Il y a des moments où c'était sur la corde raide. Ça peut se jouer sur un plan. Un seul !
Un plan unique peut devenir l'objet d'une véritable bataille idéologique entre le film tel que je le défends dans le noir et le film qu'on voudrait que je livre au nom des intérêts supérieurs de la nation. Combat inégal. Et un seul plan peut être prétexte à une véritable fureur.
Nous avons été assez souple pour apaiser à chaque fois cette fureur sans que personne ne sorte perdant.

Sauf les endroits décrits plus haut comme étant les forteresses imprenables, celles qui sont l'affirmation du film, celles pour lesquelles je ne rendrai jamais les armes. Il n'y en a plus beaucoup et elles se résument, croyez-le ou non, à un plan, ou une phrase de dialogue.

Jusqu'à hier il restait néanmoins un point d'accrochage majeur.
Les quinze dernières secondes de combat.
La colline pour laquelle deux armées entières peuvent se battre, le point stratégique qui peut se résumer à un point d'eau minable, à un carré de verdure dérisoire. La fureur...
Oui quinze secondes qui résumaient à elles seules le gap entre celui qui fait le film et tous les autres. Tous les autres. Les quinze secondes qui vous plongent dans la solitude, pour lesquelles vous n'avez que peu de soutien. Votre armée ne tient que dans la salle de montage ou dans le studio musique.
Contre tous les autres.
Quinze secondes (donc moins qu'un plan) dont vous avez le sentiment qu'elles font votre film. Si vous les coupez, c'est votre film que vous salissez, trahissez. Si vous les lâchez vous abdiquez.
Dérisoire non ? Peut-être. On pourrait trouver ces quinze secondes dans les films qu'on aime. Les quinze secondes qui font qu'un film s'affirme ou non, pose quelque chose ou non. Elles ne sont jamais si essentielles que ça bien sûr, elles ne font jamais basculer le film vers le oui ou le non. Mais elles sont exemplaires et stratégiques. Vous êtes dans ces quinze secondes. Et c'est bien parce qu'on les attaque que vous les défendez. C'est parce qu'elles sont remises en cause qu'elles deviennent fondamentales.

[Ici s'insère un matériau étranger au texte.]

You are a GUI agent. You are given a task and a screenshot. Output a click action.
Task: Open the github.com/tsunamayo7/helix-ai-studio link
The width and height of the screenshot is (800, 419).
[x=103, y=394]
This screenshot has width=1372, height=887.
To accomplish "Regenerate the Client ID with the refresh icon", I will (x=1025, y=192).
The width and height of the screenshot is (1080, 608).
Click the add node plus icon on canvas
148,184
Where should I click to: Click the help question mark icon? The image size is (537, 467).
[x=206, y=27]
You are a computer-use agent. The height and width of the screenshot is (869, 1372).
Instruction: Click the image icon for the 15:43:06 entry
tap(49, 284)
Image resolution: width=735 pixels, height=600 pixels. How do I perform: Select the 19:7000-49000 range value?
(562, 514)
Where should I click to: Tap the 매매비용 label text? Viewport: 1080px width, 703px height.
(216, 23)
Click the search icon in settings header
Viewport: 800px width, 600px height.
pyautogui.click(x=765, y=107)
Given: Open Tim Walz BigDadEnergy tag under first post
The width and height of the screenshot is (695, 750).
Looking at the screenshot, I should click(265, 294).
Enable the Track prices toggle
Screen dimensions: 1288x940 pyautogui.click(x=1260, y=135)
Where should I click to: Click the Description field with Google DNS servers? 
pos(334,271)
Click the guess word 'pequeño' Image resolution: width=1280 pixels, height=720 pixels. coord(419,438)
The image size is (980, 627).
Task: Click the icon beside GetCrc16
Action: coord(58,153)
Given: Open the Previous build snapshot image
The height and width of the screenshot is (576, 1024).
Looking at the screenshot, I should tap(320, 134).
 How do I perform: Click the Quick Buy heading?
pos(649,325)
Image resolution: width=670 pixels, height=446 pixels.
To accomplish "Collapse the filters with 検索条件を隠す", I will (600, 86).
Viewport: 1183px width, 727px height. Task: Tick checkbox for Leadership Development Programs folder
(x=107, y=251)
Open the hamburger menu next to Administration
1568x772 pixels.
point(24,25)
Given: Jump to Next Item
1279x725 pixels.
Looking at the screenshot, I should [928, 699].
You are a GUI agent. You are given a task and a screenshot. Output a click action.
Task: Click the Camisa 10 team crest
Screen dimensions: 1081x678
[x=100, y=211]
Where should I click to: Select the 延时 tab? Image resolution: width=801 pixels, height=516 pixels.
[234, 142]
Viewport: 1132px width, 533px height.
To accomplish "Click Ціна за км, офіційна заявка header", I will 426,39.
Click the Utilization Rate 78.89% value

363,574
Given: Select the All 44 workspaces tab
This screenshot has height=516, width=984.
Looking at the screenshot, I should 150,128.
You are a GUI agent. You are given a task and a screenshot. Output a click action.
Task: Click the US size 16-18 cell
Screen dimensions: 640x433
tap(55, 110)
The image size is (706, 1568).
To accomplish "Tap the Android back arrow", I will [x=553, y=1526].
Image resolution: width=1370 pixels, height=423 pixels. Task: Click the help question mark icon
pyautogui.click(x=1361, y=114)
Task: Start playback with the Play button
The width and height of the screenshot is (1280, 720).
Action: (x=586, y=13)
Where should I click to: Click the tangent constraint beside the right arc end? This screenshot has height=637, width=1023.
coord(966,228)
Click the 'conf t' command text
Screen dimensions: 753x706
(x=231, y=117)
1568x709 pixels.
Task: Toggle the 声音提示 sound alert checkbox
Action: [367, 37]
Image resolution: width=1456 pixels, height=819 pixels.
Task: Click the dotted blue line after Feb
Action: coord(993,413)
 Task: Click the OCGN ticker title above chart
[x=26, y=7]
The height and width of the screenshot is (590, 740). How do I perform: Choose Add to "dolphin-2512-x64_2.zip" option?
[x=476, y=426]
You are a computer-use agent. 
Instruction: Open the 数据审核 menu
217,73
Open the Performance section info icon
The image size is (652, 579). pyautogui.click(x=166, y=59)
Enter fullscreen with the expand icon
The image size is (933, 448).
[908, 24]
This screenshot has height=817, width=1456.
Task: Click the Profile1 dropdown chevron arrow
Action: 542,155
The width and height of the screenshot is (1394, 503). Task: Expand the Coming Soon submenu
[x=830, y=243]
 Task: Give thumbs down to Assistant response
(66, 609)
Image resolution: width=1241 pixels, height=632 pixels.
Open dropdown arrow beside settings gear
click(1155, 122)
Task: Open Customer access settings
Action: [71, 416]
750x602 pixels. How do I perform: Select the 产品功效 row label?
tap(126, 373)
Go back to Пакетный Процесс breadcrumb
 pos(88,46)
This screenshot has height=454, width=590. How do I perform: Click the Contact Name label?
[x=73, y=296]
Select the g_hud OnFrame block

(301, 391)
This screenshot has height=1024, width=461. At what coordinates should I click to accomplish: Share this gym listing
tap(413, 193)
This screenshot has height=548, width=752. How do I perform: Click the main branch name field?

Il restait ce point d'eau à défendre alors que les forces commencent réellement à baisser.
Mais j'ai trouvé la solution hier soir.
J'en suis sûr.
De la même manière, ces quinze secondes, je ne vais pas les rendre, non. Mais j'ai trouvé le moyen de les améliorer, de les transformer de telle sorte qu'elles ne fassent plus l'objet d'une lutte à mort, c'est à dire idéologique. J'ai trouvé le moyen de les préserver sans qu'il y ait de perdant.
Est-ce une façon de parler que de parler d'idéologie pour un film d'amour ?
C'est pourtant là que se joue l'affirmation du film, hors de sa mécanique narrative.
C'est justement au niveau de l'histoire d'amour que le film est un terrain de combat politique. Ce n'est pas dans la description de rapports géo-stratégiques qui met en scène russes et américains, services secrets et puissances financières. C'est dans le rapport amoureux que le film s'affirme, qu'il se signe.

Dans ce film, je ne peux pas dire plus (ni moins) que : la femme relève le gant.
Et c'est là que se situe la bataille entre ce que je veux préserver et ce que je peux concéder.